Monday, 29 June 2015

Who do you say I am?

The above pictures were taken at Paris Pride. And, undestandably many Christians - especially Roman Catholics - found these tableaus offensive. I can understand why. But, at the same time, I think they are the most wonderful piece of challenging Queer Theology.

The image of Jesus kissing another man was branded disrespectual (despite kissing on the lips being perfectly common in the 1st century CE). And I think it's been branded as such because it makes Jesus human - it gives him not only a sex but also a sexuality with all the messy human stuff that goes with him. The whole point of Incarnational Theology is that the "Word became flesh and dwelt amongst us". The word became Flesh. Not a Ken Doll - shiny, and handsome but never having to worry about which side he dresses. Jesus was a human being - just like you and I. Messy, complicated. Mucky. Too often we put him up on a pedestal like a plaster saint: we make him perfect. Long haired. Blue eyed. Killer abs. Walking a few inches off the ground. We forget he was a first century Jew lilving in the levant (olive skinned, dark hair, probably not very tall by today's standards). We make him "perfect" , "sinless" (the Gospel writers try to do that too...) and by so doing we lose the essential humanity of Jesus. We lose the fact the he was a man. With working genitals and probably used them. I think the fact that Jesus kissing another man can be taken as offensive and disrespectful is becaues we don't want Jesus to be human. We can't handle the idea of Jesus having sex. We don't like our heros to be mucky. We don't want our teacher, examplar,pioneer to be just like us. We want them to be better than us. To be superhumna. But by making Jesus superhuman is to totally negate the incarnation.

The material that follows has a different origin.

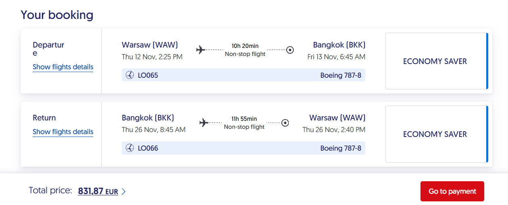Click the Bangkok (BKK) return origin heading
508x205 pixels.
[148, 118]

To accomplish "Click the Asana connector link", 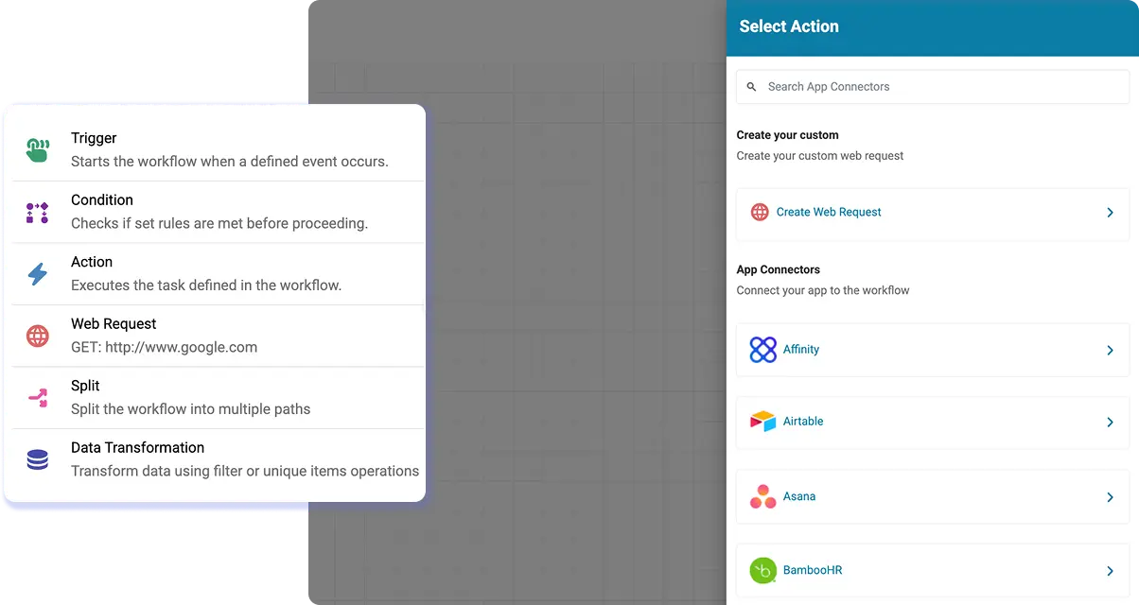I will (x=799, y=496).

But the whole point is that Jesus, messy and complicated as he was, he was able to become "one with God" and he says we can do it to - put aside the self and the selfish ego and live a life of servcie and oneness with the self and with God. And because he, a mucky complicated human being could do so, so can I. Sex, desires and sexuality included.

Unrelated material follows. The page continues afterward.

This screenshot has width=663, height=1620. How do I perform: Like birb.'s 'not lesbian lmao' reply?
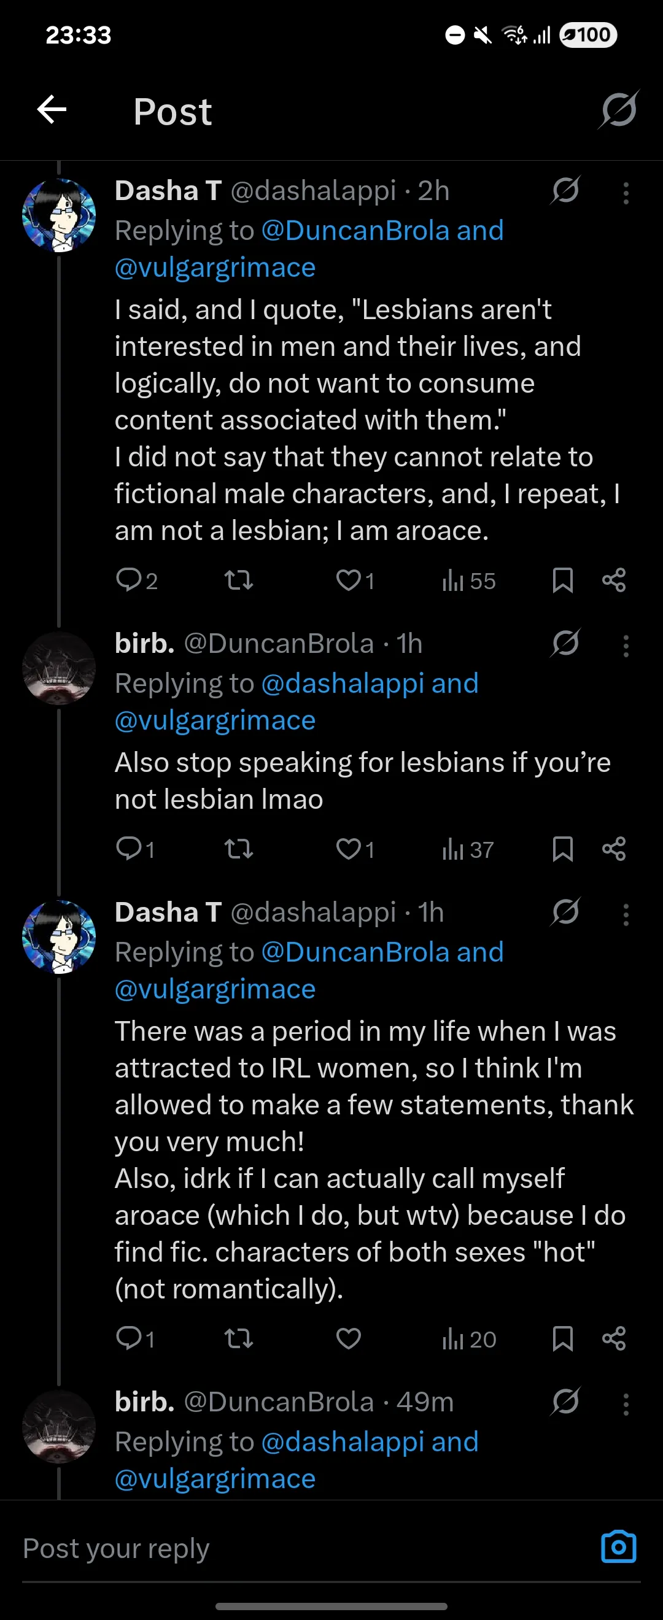click(355, 849)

And the image of Christ Crucified with a sign reading "Homophobia" rather han INRI reminds us that LGTBQ+ people have been crucified by the intollerance of the Church  for centuries. Not literally crucified - usually they were burned at the stake - but metaphorically crucified. Made a scapegoat. In the image of a Queered Jesus, crucified by homophobia is to remind us not only of his sacrificial love for all but to remind us of the inhumanity man has shown to man.

The death of Jesus is a reminder that a life of love, serving others and of radical hospitality (Jesus never turned people away and used stories, such as the good sammaritan or the women at the well to challenge everyday stereotypes and prejudices) can be world changing and can be threatening and challenging. And it's dangerous. Jesus didn't die to literally save sinners  by being the only acceptable "sacrifice" but rather he "saved sinners" by what happened after his death. His death was a tragedy - just like the death of other radical leaders (spiritual and temporal). He made a decision to change the world, to challenge the powers that be and went to his death because of that. His was a sacrificial love. His death *did* change the world - his death inspired others to stand in his place; just as the death of Rev Jim Reeb 50 years ago at Selma did or the death of Dr Luther King. The death was a tragedy, but the transformation it inspired in others is the miracle. Love coming out of darkness and tragedy.

So yes, Jesus can represent all these things: He can represent the world being crucified by the greedy and wealthy in the name of money; he can represent the animals and species being crucified by man; he can represent man being crucified by man through his own inhumanity. Jesus can represent LGBTQ persons being crucified. Who do you say I am? he asked. I say he can represent all these things: not just because he is an archetype, but because his sacrificial love was world and life changing and transformational.